Statement
I don't pretend to be a bona fide artist because it's not my only occupation. I have tremendous respect for the risk and discipline that goes into the true artist's career as many great artists go unrecognized in our oversaturated world. I dabble passionately. Consequently, I have discovered something unique to me and I love sharing my discoveries with those that care to look. My art is theoretically conceived to be larger than I can possibly make it. Because its roots are mathematical, the size is independent of the form. I seek to combine the power and infinitude of mathematics with the aesthetics of color, composition and texture in an organic, non-computery way. The larger this art is viewed, the more it can be appreciated for the fine details it contains which is not always practical. Obviously, the web is less than ideal for showing large art because it lose it's impact as a whole but the ideas can be explained and size alluded to for those that have time to explore.

Reflection
I have been creating mixed media artworks and software since the early 1980's. My background is one that embraces music, art, philosophy and science in equal measures, informing my process. In 1989, I invented pixound, a program that translates color into music—that was a fun discovery. I also created Hyperchord where the user could draw riffs and listen to them in any scale and key, at any speed. Over the last twenty years I've been (slowly) developing custom "mathematical paint brushes" which allow me to explore an imaginative frontier in a manner I believe was never before possible. The works on this site are a small fraction of what I've created.

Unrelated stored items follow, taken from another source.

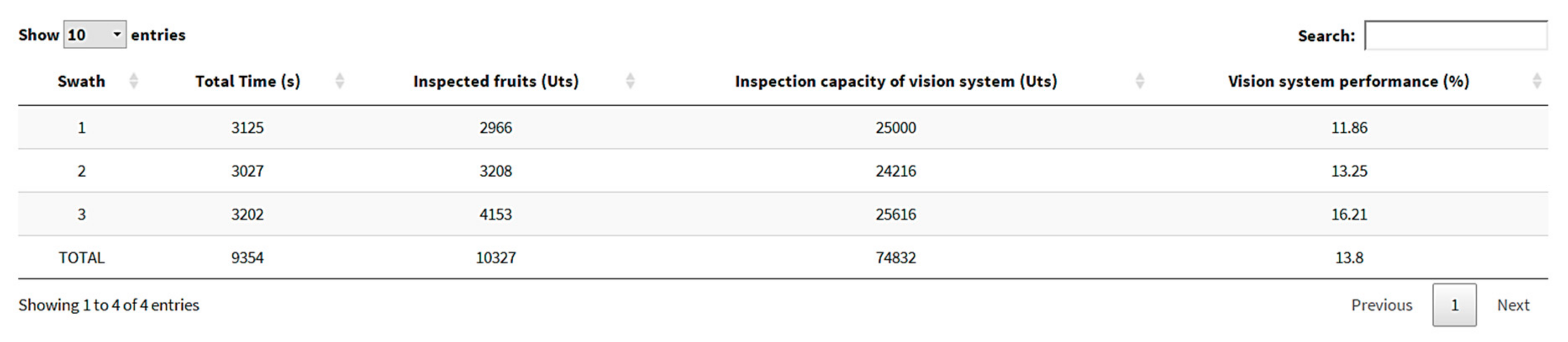
Task: Click the 25000 inspection capacity cell
Action: click(895, 128)
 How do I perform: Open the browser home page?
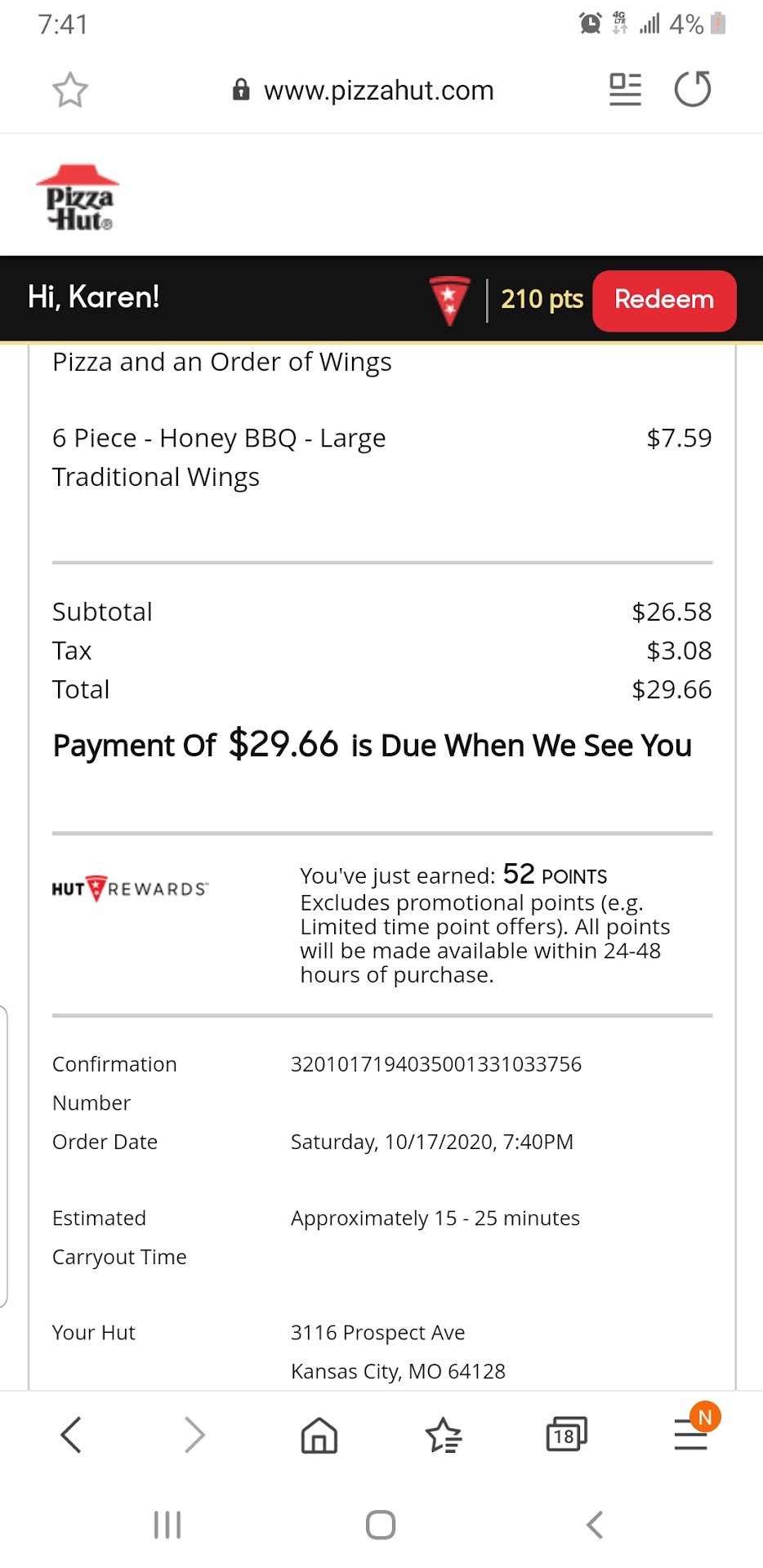pos(319,1435)
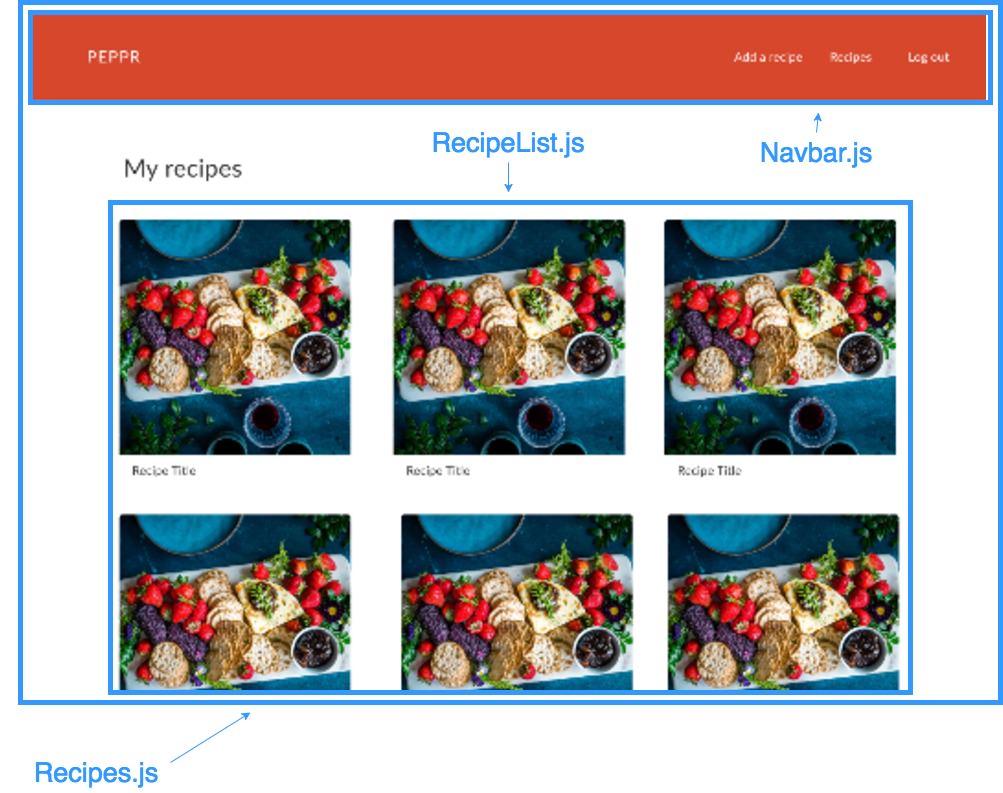The image size is (1003, 793).
Task: Open the Add a recipe page
Action: tap(768, 57)
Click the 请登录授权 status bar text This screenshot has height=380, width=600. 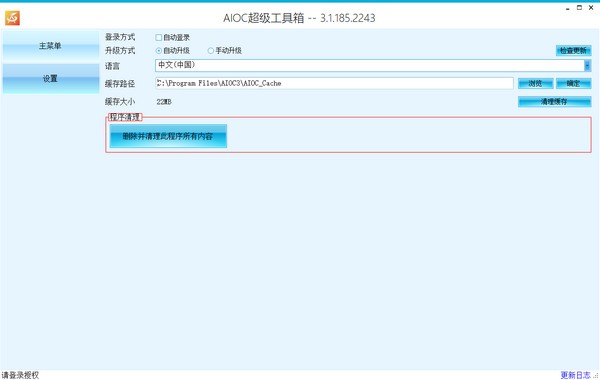21,375
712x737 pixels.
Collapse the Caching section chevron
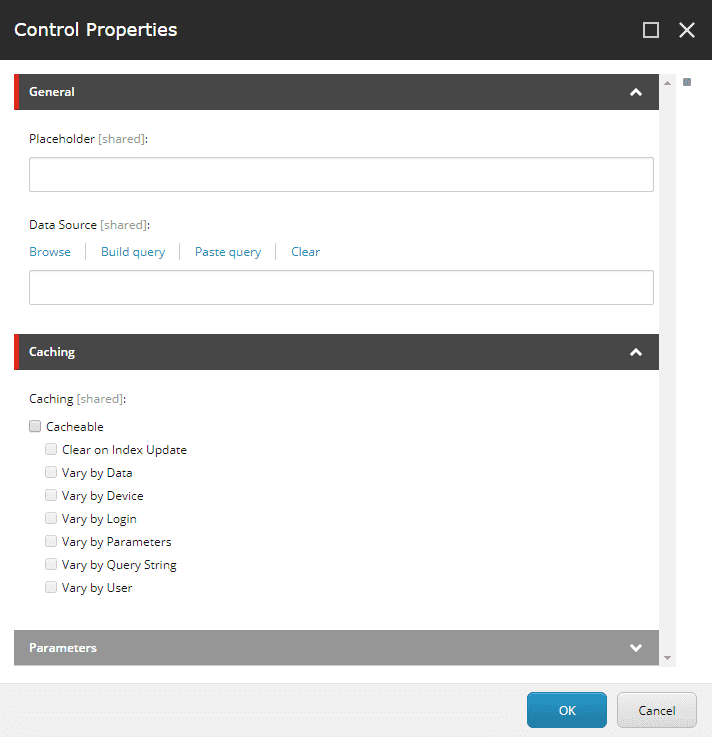pyautogui.click(x=636, y=352)
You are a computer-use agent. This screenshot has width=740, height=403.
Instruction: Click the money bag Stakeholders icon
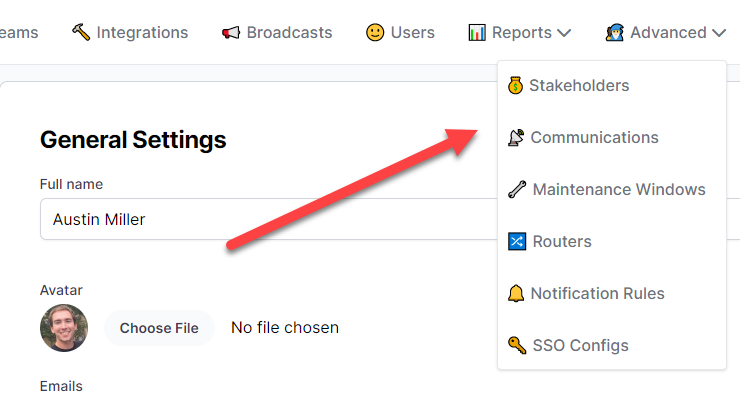(515, 85)
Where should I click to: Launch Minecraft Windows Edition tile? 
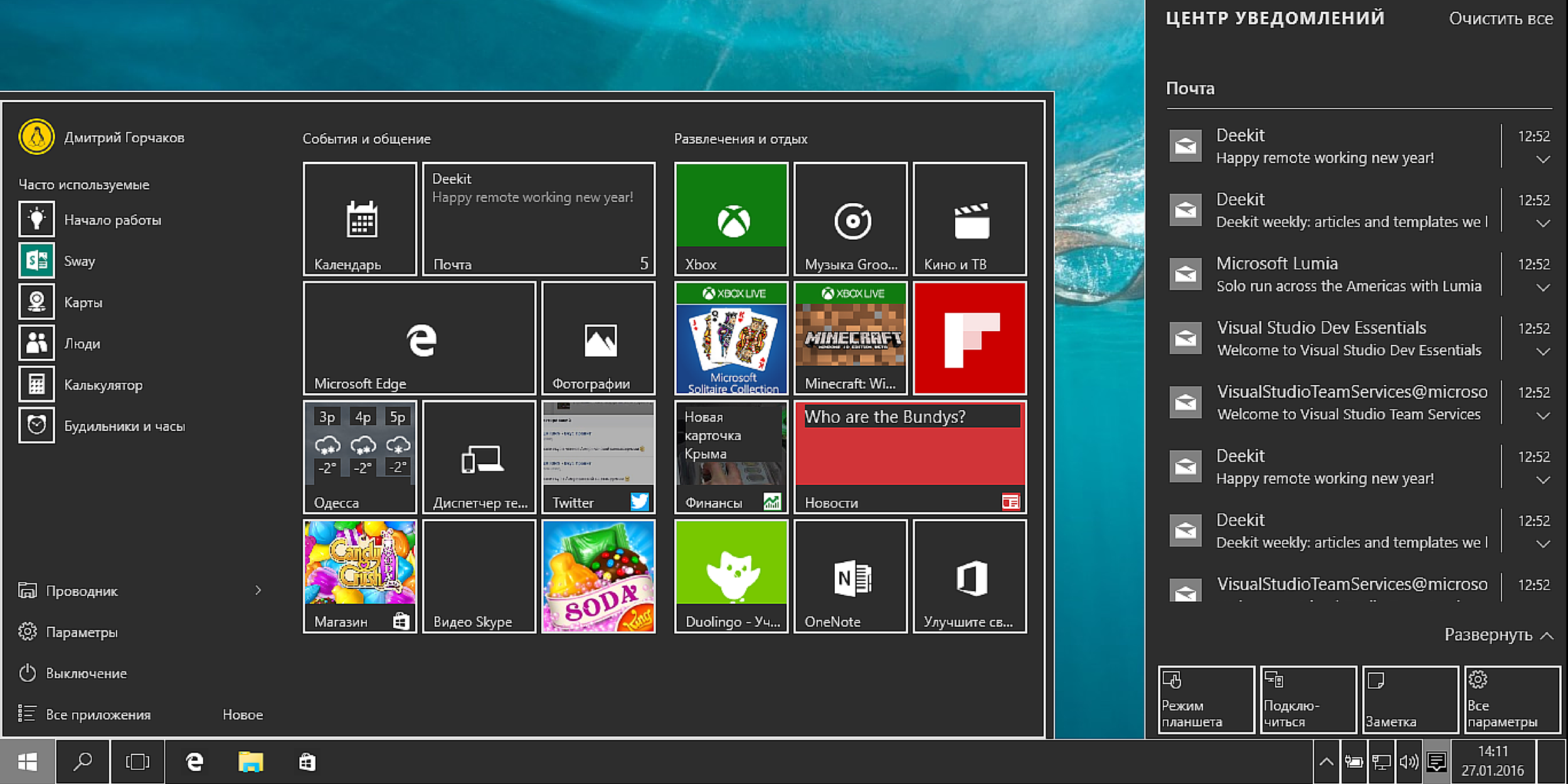[852, 336]

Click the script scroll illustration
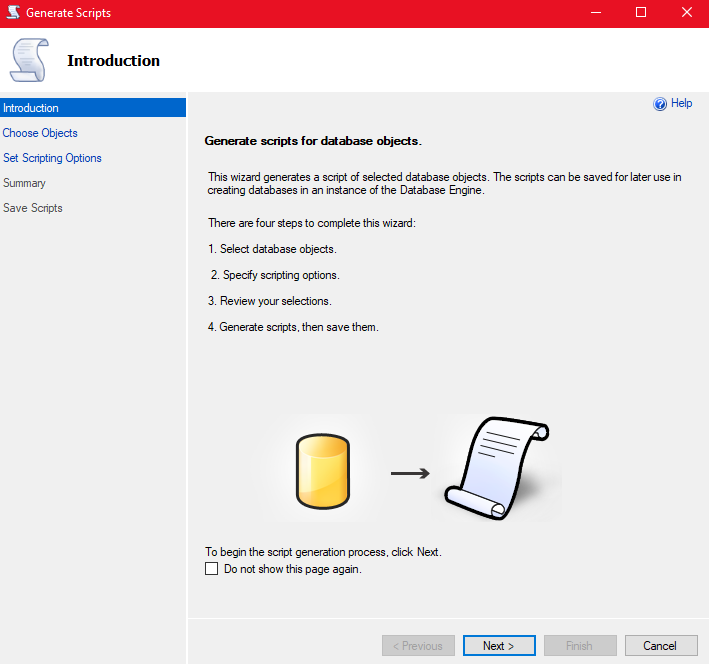pos(497,465)
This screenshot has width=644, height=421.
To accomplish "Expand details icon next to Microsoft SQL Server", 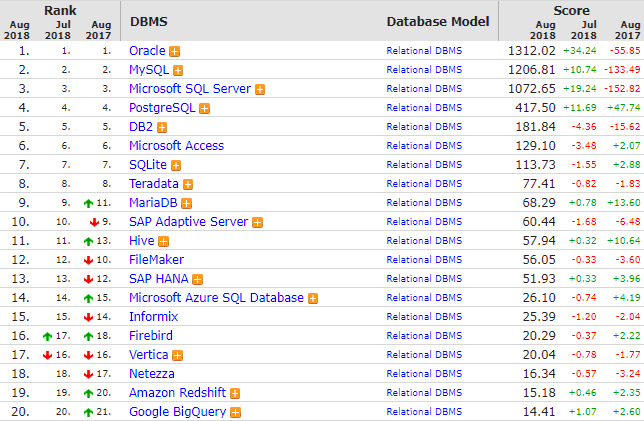I will pyautogui.click(x=260, y=90).
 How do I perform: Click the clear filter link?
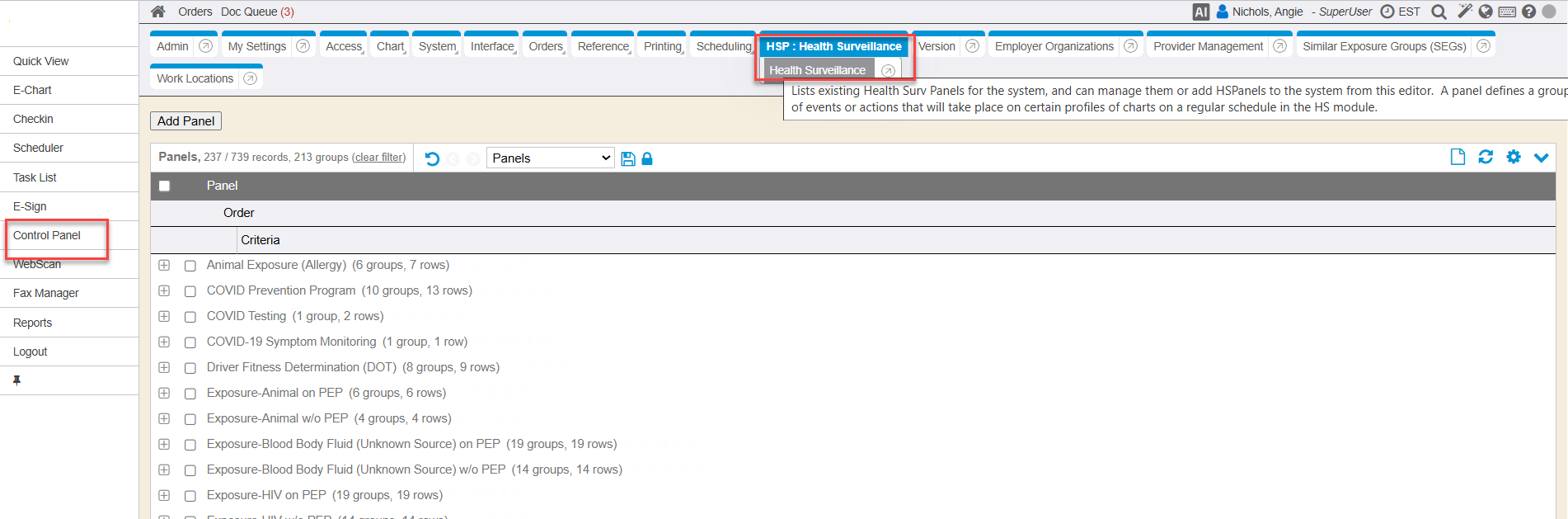pyautogui.click(x=378, y=158)
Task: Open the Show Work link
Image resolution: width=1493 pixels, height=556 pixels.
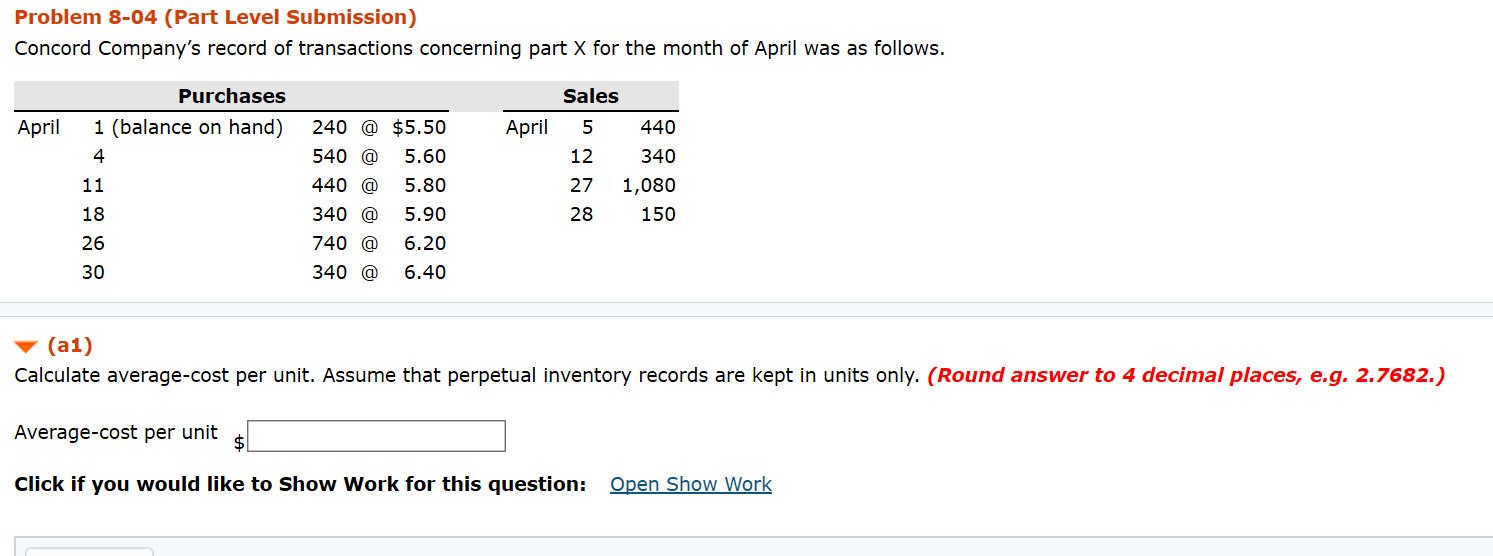Action: (691, 484)
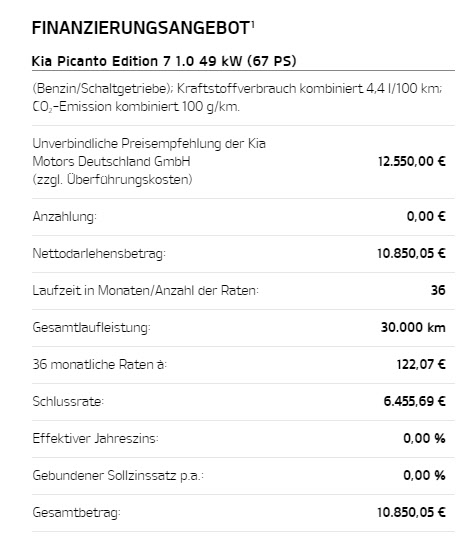
Task: Select the 0,00 € Anzahlung value
Action: pos(426,216)
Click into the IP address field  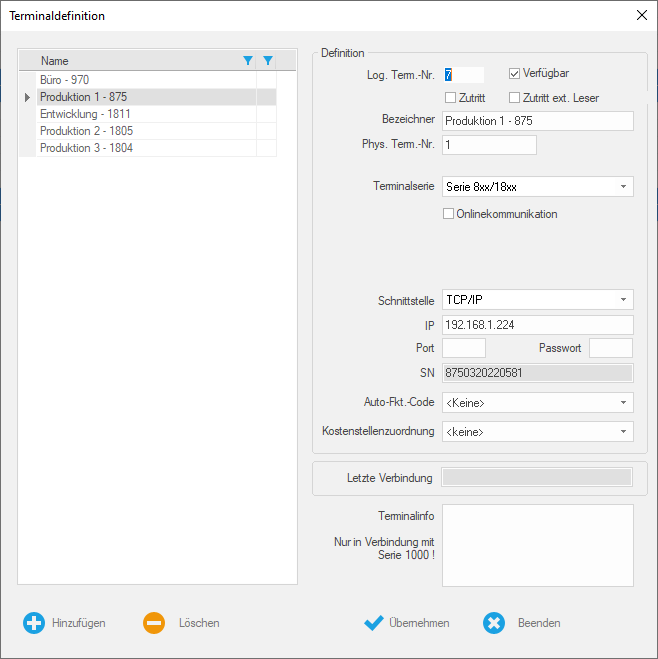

My art is mostly conceptual and not so much about creating beautiful things as it is about beautiful ideas for things. My main medium is not pigment suspended in oil, but artful algorithms, liberally redirected by chance. I create by exploring a realm that lies beyond my imagination and my physical skills, using mathematics and computers as tools. When these abstract ideas take on a final physical form it can't be dull and mechanical. The object needs to have a surface and feel that does justice to the visual discovery I've made. I continue to experiment in this area using all sorts of amazing new materials. My art can take on any form from an ever changing video installation to a detailed painting the size of a building to a hundred miniscule, unique portraits of a dog on wood.

There is a long history of collaboration between artists and scientists, always pushing the boundaries. Artists aren't about to let some new material or medium get used by everybody else and not use it themselves. They are often scientists themselves—hypothesizing, experimenting and discovering new methods of construction and expression. You see this from Da Vinci's experiments with pigments to Alber's color studies or David Salle's use of projectors for tracing images. Warhol fancied himself as a machine. Now the machines are much fancier and I'm happy to use them.

I have exhibited in New York, New Jersey, New Mexico and in 1992, I collaborated with my brother Michael (a New York artist), where we had the final installation in the full chronology of the human face called "A Visage Découvert", near Versailles, France at the Cartier Foundation for Contemporary Art. Our installation which endlessly drew random faces was included amidst works by the luminaries of art including Picasso, Matisse, Giacometti and many others as well as Maori and African masks and neolithic representations of the human face.

I welcome the opportunity to sell any art I create or create commissioned portraits and explorations of subjects of interest to others as well.